§ Problem to work on
Scan the entries for lines with "header" and say how many there are, with nothing more.

Start of Given entries

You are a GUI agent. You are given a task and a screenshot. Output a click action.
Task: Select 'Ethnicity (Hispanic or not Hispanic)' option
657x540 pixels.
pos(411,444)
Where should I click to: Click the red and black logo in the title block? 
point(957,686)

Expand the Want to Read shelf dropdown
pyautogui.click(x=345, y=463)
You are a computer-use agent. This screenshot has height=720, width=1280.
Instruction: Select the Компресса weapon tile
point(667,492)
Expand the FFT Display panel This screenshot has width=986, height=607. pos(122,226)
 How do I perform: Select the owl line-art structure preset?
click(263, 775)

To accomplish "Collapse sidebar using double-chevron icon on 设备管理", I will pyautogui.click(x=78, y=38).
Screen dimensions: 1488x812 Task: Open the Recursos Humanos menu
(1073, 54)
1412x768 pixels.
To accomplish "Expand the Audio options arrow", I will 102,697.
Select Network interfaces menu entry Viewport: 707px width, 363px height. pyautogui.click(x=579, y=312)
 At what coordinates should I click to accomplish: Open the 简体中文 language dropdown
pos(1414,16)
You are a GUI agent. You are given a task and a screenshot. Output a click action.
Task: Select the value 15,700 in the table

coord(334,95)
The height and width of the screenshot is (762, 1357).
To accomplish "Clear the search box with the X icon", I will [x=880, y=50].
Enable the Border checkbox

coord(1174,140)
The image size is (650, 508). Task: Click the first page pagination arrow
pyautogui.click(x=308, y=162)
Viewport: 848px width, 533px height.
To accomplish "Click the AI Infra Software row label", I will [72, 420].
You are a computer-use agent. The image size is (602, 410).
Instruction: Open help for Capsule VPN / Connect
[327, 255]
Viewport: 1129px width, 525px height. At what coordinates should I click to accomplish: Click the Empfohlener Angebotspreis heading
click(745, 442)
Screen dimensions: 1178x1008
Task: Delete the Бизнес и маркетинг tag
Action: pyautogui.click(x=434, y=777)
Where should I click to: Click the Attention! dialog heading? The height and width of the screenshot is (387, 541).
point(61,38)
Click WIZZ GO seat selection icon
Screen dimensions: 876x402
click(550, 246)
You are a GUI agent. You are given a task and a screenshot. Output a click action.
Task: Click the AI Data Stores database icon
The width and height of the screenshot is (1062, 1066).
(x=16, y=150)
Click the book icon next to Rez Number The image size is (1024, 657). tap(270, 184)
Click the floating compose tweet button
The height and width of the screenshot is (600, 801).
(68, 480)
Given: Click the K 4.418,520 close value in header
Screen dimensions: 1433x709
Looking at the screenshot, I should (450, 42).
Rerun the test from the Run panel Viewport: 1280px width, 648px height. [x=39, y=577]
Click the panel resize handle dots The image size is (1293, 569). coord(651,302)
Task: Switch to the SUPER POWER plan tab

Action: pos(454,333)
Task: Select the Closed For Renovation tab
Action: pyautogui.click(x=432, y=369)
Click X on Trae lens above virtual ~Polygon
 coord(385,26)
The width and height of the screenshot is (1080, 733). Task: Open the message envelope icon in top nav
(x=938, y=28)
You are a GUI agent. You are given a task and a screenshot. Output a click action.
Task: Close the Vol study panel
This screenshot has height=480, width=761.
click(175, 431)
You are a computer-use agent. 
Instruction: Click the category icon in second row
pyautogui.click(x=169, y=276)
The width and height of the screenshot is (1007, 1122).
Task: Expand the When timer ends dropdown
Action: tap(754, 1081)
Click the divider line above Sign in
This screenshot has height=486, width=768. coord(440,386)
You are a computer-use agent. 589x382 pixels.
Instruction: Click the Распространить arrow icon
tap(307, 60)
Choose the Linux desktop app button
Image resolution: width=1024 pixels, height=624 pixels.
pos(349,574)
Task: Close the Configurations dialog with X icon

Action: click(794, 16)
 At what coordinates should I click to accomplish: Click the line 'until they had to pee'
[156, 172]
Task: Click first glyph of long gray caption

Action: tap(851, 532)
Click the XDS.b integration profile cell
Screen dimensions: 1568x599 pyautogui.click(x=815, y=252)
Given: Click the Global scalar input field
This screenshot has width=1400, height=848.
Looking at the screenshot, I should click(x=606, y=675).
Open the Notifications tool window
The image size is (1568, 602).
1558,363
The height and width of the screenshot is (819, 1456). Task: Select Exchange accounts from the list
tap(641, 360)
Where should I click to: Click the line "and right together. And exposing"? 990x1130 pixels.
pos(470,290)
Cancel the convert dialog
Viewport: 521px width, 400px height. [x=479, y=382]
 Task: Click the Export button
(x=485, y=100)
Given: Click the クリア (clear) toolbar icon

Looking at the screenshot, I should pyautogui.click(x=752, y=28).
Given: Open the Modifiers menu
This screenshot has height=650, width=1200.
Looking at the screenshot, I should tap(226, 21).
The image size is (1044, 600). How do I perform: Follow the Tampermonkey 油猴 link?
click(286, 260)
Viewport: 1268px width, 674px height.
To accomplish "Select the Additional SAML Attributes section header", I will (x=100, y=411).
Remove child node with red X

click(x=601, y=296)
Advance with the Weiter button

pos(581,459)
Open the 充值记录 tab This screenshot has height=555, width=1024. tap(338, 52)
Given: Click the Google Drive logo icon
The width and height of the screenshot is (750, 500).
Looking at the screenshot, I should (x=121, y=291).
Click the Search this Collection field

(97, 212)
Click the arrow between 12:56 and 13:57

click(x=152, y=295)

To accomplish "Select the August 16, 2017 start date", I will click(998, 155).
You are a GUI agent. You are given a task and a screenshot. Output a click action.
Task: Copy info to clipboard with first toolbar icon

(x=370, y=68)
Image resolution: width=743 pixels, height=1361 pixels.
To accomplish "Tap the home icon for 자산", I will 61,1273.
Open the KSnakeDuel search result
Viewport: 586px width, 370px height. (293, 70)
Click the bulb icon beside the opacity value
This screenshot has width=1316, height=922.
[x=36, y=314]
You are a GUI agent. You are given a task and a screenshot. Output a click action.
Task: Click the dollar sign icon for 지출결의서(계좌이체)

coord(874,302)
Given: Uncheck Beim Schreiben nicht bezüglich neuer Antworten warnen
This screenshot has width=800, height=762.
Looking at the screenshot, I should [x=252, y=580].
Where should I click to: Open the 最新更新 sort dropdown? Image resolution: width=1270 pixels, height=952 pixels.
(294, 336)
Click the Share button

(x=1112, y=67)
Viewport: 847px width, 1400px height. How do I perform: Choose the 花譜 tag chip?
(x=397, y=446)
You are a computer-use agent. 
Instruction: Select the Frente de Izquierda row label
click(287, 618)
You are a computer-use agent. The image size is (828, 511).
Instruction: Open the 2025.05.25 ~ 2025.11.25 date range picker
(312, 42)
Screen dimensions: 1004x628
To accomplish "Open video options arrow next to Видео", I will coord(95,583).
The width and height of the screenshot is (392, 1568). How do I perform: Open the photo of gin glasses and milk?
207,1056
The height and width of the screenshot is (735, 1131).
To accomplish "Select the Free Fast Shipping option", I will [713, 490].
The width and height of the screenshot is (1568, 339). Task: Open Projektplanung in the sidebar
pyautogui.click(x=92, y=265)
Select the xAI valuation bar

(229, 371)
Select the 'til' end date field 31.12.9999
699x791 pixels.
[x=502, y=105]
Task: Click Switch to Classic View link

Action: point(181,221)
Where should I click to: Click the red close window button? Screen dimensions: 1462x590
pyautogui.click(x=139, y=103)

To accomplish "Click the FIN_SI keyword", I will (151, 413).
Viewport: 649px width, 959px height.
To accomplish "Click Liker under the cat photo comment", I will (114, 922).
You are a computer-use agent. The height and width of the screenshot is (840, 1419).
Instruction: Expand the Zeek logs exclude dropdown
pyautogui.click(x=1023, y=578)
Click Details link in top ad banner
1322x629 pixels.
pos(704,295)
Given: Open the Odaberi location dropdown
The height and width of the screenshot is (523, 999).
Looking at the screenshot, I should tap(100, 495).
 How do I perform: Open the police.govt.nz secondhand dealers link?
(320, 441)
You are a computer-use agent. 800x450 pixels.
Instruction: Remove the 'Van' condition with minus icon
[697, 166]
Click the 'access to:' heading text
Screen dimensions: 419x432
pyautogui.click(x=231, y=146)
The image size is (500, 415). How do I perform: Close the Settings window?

End of Given entries

§ Exercise answer
2